On September 8, 2021, ByteDance announced the official open source CloudWeGo. CloudWeGo is a set of ByteDance's internal microservice middleware collection, featuring high performance, strong scalability and stability, focusing on solving the problems of microservice communication and governance, and meeting the demands of different businesses in different scenarios. CloudWeGo first open sourced four projects: Kitex , Netpoll , Thriftgo and netpoll- http2 , mainly RPC framework Kitex and network library Netpoll.

A few days ago, the ByteDance service framework team officially open sourced CloudWeGo , and Kitex , the Golang microservice RPC framework that has deep applications in Douyin and Toutiao , is also included.  

This article aims to share the scenarios and technical issues that developers need to understand when stress testing Kitex. These suggestions will help users to better tune Kitex in combination with real RPC scenarios , making it more suitable for business needs and giving the best performance. Users can also refer to the official stress test project kitex-benchmark for more details.  

Characteristics of Microservice Scenarios

Kitex was born from the practice of ByteDance's large-scale microservice architecture, and the oriented scenario is naturally the microservice scenario. Therefore, the characteristics of microservices will be introduced first, so that developers can deeply understand the design thinking of Kitex.

  • RPC communication model

    The communication between microservices is usually based on the PingPong model, so in addition to the conventional throughput performance indicators, the average delay of each RPC is also a point that developers need to consider.

  • complex call chain

    An RPC call often requires the cooperation of multiple microservices, and downstream services will have their own dependencies, so the entire call chain will be a complex mesh structure.

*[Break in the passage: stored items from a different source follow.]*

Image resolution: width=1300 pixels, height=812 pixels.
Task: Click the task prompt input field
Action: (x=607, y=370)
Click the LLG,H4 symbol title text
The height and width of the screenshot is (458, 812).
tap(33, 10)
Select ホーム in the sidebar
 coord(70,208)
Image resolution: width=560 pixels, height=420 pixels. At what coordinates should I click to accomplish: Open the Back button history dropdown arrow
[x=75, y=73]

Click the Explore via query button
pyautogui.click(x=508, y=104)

    In this complex invocation relationship, the delay fluctuation of an intermediate node may be transmitted to the entire link, resulting in an overall timeout. When there are enough nodes on the link, even if the fluctuation probability of each node is very low, the timeout probability finally converged on the link will be amplified. So the latency fluctuation of a single service - the P99 latency indicator, is also a key indicator that will have a significant impact on online services.

  • package size

    Although the size of a service communication packet depends on the actual business scenario, in the internal statistics of ByteDance, we found that most of the online requests are mainly small packets (<2KB), so while taking into account the large packet scenarios, we also focus on optimization performance in small package scenarios.

Stress testing for microservice scenarios

Determine the pressure test object

Measuring the performance of an RPC framework requires thinking from two perspectives: Client perspective and Server perspective. In a large-scale business architecture, the upstream client does not necessarily use the downstream framework, and the same is true for the downstream services called by the developer. If you consider the service mesh, the situation is more complicated.

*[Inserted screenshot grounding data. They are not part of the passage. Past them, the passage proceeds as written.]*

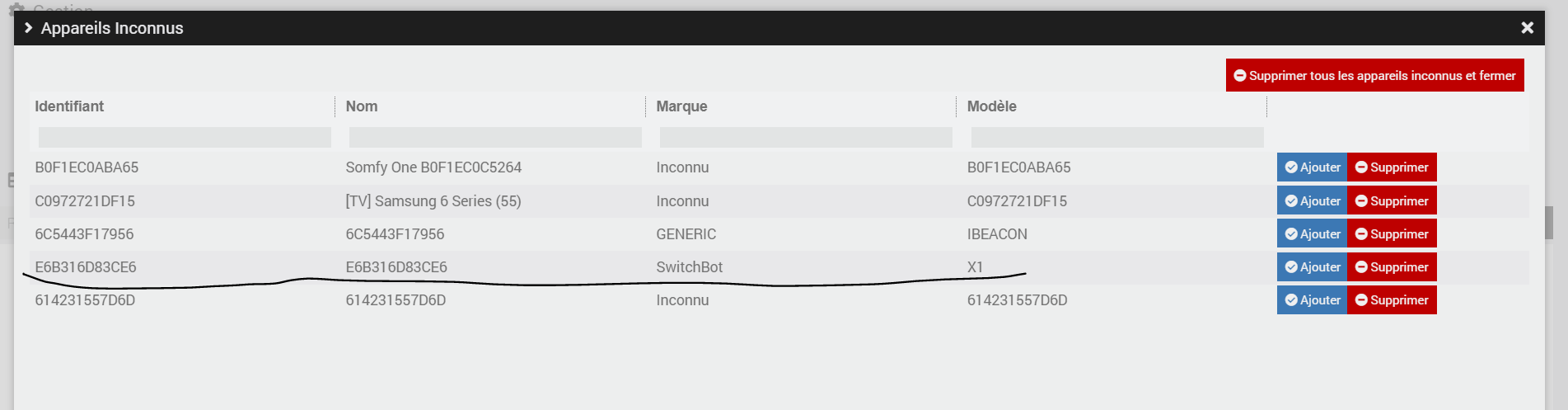
Task: Focus the Nom filter input
Action: (495, 137)
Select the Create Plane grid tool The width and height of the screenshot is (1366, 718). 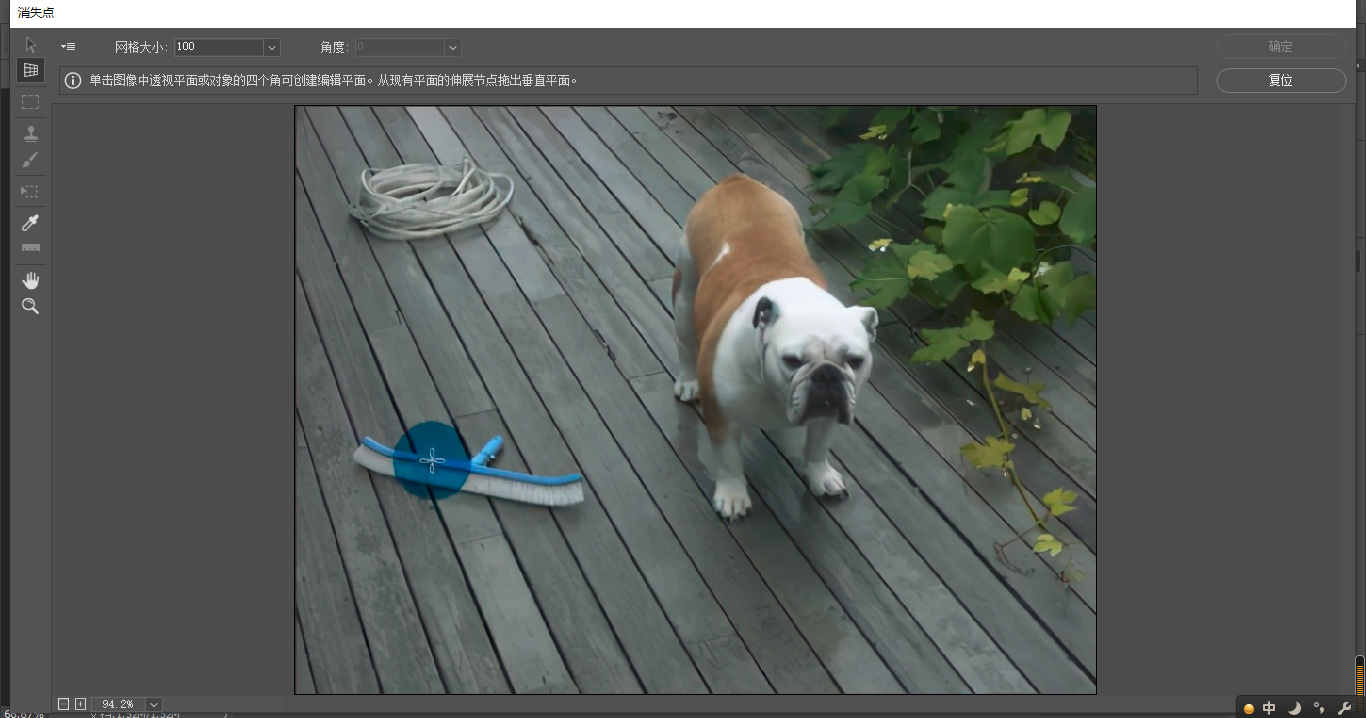coord(31,71)
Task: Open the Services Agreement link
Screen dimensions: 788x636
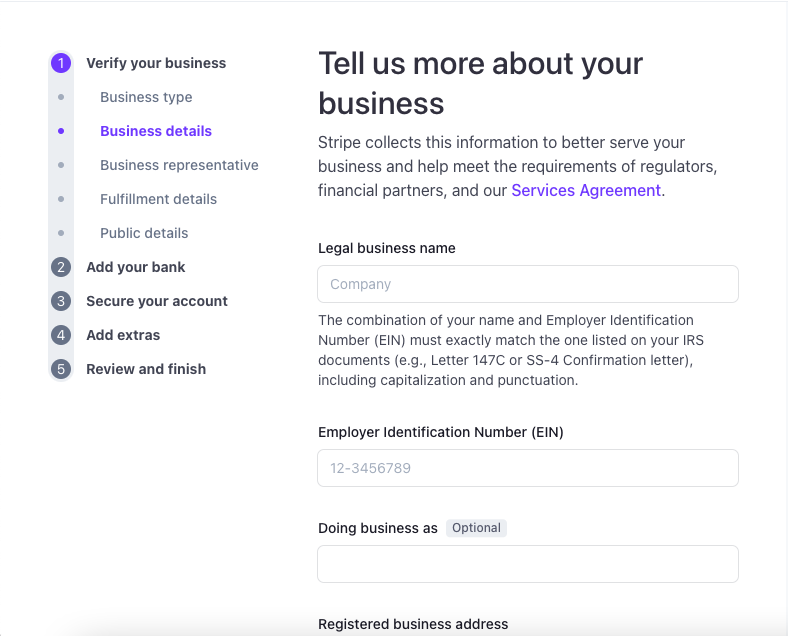Action: click(x=586, y=190)
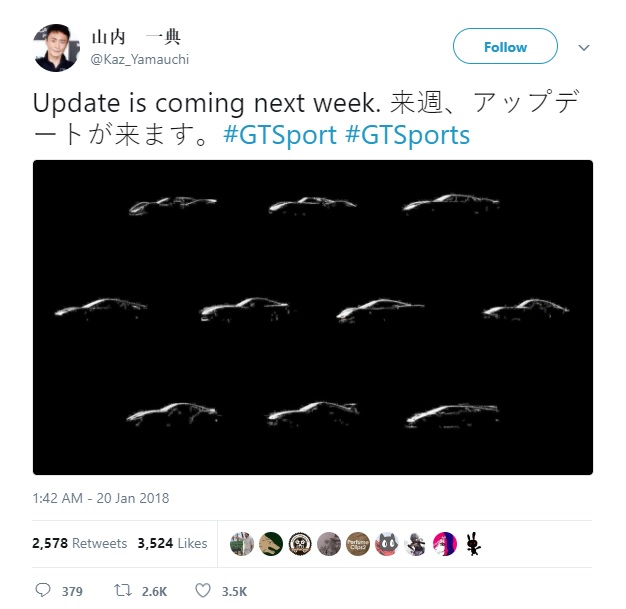The image size is (626, 609).
Task: Open the @Kaz_Yamauchi handle link
Action: 140,60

Some stress testing projects usually combine the Client and Server processes to perform stress testing, and then obtain the performance data of the entire framework , which may not match the actual online operation.

If you want to stress test the server, you should give the client as many resources as possible to push the server to the limit, and vice versa. If both the Client and Server only use 4-core CPUs for stress testing, developers will not be able to determine which perspective the final performance data is from, let alone provide practical reference for online services.

Align connection models

There are three main connection models for conventional RPC:

  • Short connection : a new connection is created for each request, and the connection is closed immediately after it is returned
  • Long connection pool : a single connection can only process a complete request and return at the same time
  • Connection multiplexing : a single connection can handle multiple requests and returns asynchronously at the same time

Each type of connection model is not absolutely good or bad, depending on the actual usage scenario. Although connection multiplexing generally has the best performance, applications must rely on the protocol to support packet sequence numbers, and some old framework services may not support multiplexing calls.

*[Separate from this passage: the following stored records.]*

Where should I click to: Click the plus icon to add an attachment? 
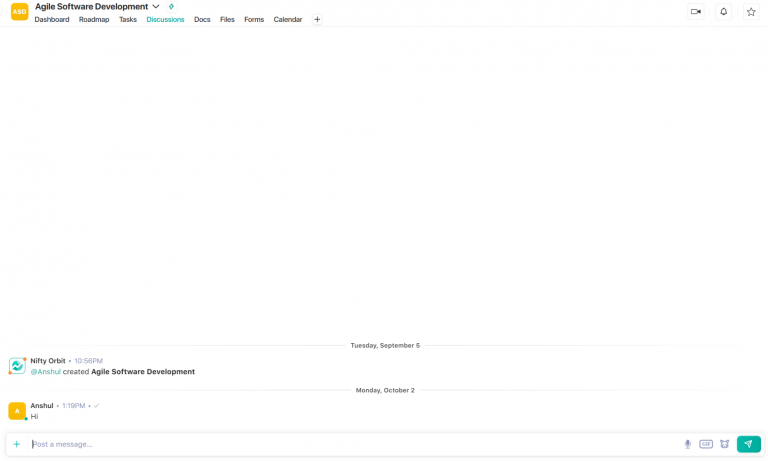(16, 444)
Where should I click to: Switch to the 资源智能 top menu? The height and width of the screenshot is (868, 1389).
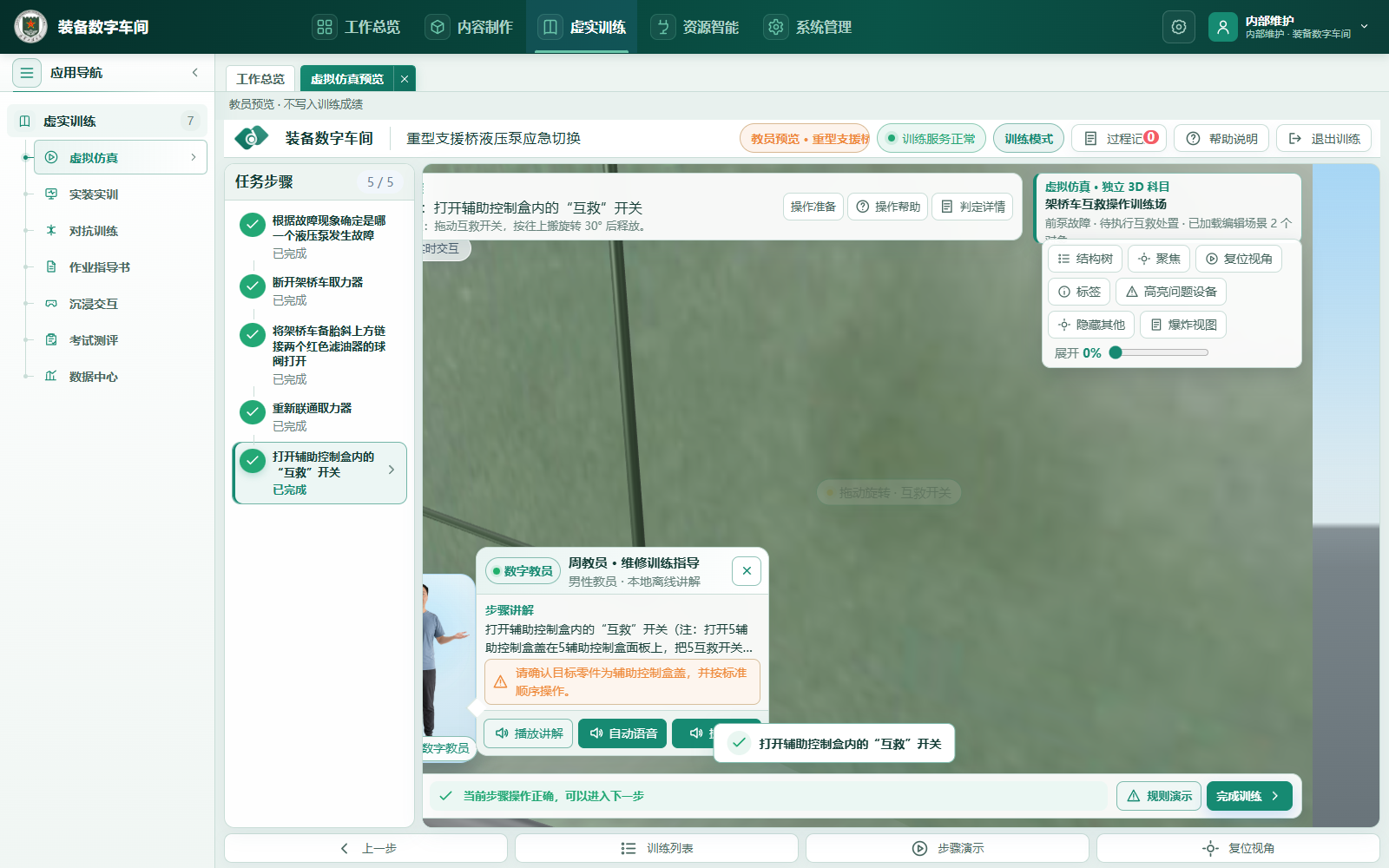pyautogui.click(x=695, y=27)
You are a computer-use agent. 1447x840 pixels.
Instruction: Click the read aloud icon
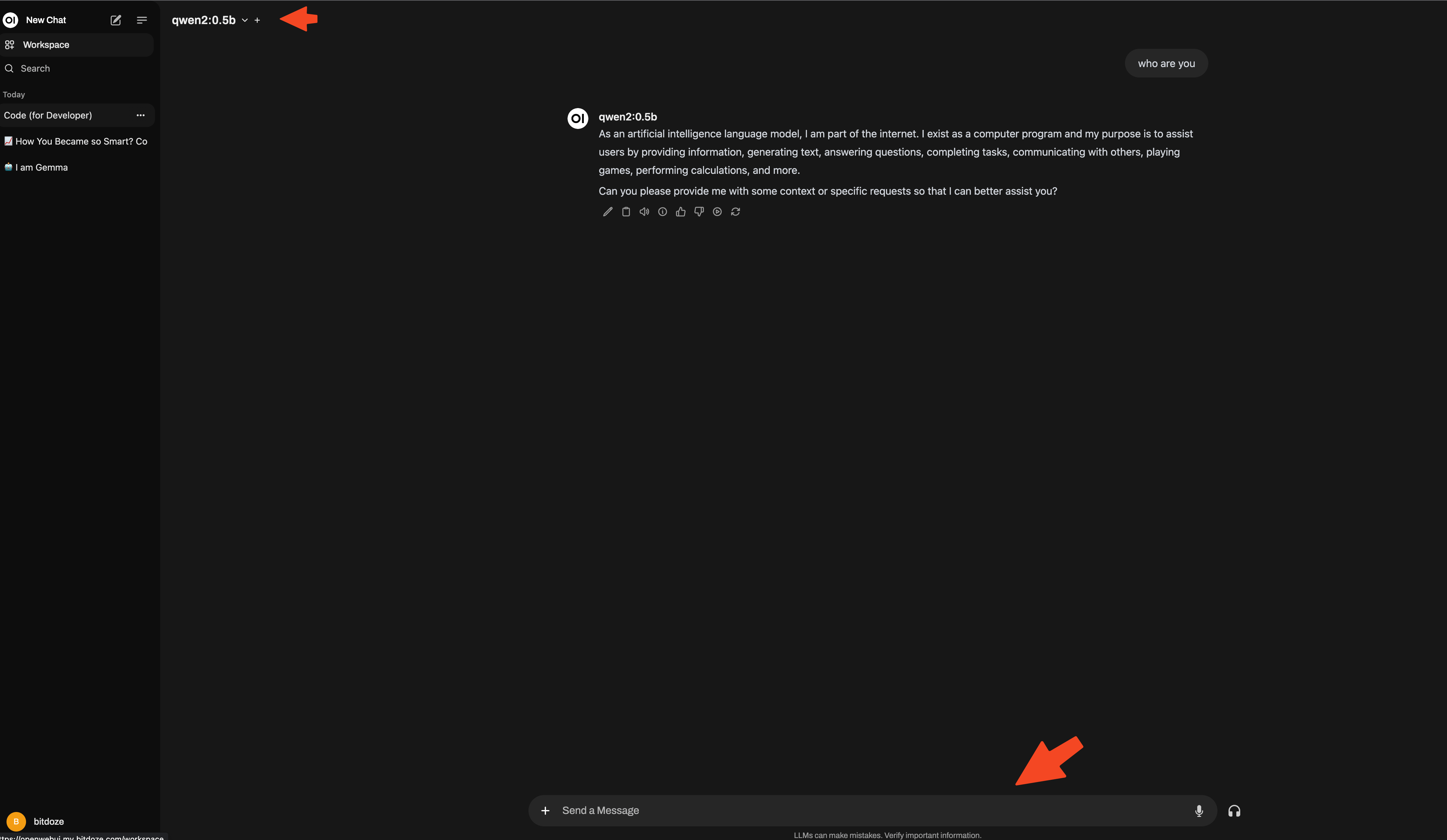click(x=644, y=211)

In order to ensure maximum compatibility, Kitex used short connections by default on the client side, while other mainstream open source frameworks used connection multiplexing by default, which resulted in some users experiencing relatively large performance when using the default configuration for stress testing. data bias.

Later, in order to meet the regular usage scenarios of open source users, Kitex also added the default long connection setting in v0.0.2.

Align serialization

For the RPC framework, regardless of service governance, the computational overhead is mainly concentrated in serialization and deserialization.

Kitex uses the official Protobuf library for the serialization of Protobuf. For the serialization of Thrift, it has specially optimized the performance. The content of this aspect is introduced in the official website blog .  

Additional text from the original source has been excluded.